= James N. Hallock =

American physicist (born 1941)

James Nelson Hallock (born January 23, 1941) is an American physicist. He has contributed to NASA's Gemini and Apollo missions and served on the Columbia Accident Investigation Board. He is a leading scientist in wake vortices, and co-authored two patents and over 150 papers.

Hallock was born in Yonkers, New York, and earned his bachelor's degree in 1963, master's degree in 1969, and Ph.D. in 1972 from Massachusetts Institute of Technology.

He has retired from the U.S. Department of Transportation as a senior scientist, Air and Space Transportation Safety at the Volpe National Transportation Systems Center in Cambridge, Massachusetts.

Hallock's career began as a graduate student, working for the MIT Instrumentation Lab (in the Apollo Optics Group) in 1963. During this time he gathered information on Earth landmarks to be used by guidance systems on the Apollo and Gemini space missions. He continued research with NASA's Electronic Research Center until 1970.

In 1970 he left the Research Center to work at the Department of Transportation's Volpe Center. Here he began his lifelong work on wake vortices. In 1986 he was promoted to Division Manager of the Aviation Safety Division, and held that post until 2006. At that time the Secretary of Transportation promoted him to senior scientist.

Most recently, in 2003, he was selected to sit on the Columbia Accident Investigation Board. Here his expertise was used in determining the final reports and causes of that fateful disaster.

Hallock was a longtime resident of Waltham, Massachusetts, residing there for 50 years, 1972 to 2022.

Supplied records:
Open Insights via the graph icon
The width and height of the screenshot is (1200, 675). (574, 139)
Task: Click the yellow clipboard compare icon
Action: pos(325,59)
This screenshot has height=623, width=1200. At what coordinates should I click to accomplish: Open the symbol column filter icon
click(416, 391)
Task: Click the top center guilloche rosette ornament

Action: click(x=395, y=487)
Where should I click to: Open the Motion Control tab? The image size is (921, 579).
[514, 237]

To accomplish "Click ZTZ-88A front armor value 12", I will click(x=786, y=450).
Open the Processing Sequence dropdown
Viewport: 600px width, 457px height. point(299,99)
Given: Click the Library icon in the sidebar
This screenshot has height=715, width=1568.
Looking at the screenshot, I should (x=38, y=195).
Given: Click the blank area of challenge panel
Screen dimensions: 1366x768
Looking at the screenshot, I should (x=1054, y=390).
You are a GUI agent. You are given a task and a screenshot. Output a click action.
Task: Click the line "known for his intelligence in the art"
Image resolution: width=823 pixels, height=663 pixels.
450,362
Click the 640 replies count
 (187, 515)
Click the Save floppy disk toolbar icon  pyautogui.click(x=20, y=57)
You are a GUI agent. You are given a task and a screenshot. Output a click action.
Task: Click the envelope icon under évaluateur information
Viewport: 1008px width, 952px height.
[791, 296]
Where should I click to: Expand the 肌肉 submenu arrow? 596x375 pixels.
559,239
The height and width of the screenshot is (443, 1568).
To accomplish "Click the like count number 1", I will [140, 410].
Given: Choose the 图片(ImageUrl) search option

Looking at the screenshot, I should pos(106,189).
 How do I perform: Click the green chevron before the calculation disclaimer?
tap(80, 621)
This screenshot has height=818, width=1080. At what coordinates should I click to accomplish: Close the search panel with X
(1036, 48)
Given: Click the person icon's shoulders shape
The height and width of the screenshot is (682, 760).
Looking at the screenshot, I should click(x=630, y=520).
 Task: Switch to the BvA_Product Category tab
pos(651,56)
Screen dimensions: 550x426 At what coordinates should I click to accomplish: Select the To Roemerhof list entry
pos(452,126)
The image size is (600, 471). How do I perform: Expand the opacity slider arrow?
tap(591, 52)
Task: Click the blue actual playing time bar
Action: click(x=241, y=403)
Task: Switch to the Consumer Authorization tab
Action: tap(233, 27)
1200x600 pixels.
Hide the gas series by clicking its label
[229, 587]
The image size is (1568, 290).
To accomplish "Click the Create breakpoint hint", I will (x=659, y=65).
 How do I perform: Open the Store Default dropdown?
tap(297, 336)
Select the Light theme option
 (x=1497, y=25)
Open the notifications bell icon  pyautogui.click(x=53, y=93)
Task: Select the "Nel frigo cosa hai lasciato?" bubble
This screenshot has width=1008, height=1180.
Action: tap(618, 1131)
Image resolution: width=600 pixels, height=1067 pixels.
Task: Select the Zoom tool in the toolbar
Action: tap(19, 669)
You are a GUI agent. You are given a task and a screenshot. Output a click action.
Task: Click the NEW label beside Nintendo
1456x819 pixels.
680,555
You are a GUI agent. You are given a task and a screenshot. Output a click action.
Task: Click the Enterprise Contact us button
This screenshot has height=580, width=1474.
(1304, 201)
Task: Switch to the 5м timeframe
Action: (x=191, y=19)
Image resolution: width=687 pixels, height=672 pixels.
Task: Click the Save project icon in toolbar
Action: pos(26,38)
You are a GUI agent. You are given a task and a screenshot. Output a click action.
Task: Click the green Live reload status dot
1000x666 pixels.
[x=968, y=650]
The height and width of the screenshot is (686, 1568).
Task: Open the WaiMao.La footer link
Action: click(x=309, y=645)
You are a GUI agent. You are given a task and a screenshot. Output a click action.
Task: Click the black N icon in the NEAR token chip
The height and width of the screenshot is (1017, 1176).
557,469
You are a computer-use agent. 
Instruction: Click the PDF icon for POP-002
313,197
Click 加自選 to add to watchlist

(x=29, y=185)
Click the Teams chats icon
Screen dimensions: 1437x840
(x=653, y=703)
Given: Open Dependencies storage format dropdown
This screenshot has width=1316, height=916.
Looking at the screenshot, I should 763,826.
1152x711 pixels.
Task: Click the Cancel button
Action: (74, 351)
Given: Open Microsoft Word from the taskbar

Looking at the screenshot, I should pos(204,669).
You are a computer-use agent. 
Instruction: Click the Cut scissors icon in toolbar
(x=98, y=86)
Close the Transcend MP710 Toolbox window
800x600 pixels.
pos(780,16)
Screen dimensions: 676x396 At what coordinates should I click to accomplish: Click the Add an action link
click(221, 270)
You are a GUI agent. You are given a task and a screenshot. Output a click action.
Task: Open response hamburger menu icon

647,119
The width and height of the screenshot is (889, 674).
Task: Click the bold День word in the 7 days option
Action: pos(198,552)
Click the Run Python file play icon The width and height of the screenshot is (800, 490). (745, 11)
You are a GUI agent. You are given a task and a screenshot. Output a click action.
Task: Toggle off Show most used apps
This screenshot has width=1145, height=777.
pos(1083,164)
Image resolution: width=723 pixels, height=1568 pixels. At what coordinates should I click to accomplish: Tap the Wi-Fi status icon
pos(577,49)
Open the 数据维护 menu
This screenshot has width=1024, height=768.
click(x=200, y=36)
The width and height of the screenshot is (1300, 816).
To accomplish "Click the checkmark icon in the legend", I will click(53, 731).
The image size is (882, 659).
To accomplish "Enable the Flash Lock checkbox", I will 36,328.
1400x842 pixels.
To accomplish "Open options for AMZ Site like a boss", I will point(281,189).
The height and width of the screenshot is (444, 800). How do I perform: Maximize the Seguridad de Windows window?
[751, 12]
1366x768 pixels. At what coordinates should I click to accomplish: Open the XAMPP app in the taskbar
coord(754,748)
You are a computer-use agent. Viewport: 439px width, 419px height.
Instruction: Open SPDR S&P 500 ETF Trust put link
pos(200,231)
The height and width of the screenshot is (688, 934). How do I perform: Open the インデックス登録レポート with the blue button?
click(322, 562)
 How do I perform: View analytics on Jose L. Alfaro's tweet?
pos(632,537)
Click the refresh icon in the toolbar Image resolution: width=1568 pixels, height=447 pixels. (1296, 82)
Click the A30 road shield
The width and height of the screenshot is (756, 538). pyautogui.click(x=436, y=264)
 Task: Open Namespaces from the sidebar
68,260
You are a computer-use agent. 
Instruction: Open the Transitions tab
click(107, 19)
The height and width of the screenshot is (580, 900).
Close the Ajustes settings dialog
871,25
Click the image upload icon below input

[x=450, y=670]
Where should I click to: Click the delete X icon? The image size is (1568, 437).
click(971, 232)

What the task requires: Swap "fateful" for "tragic" in the Hallock biography from "Most recently, in" to "that fateful disaster.", and write out that stretch with the change made. Rely only on the biography for this work.

Task result:
Most recently, in 2003, he was selected to sit on the Columbia Accident Investigation Board. Here his expertise was used in determining the final reports and causes of that tragic disaster.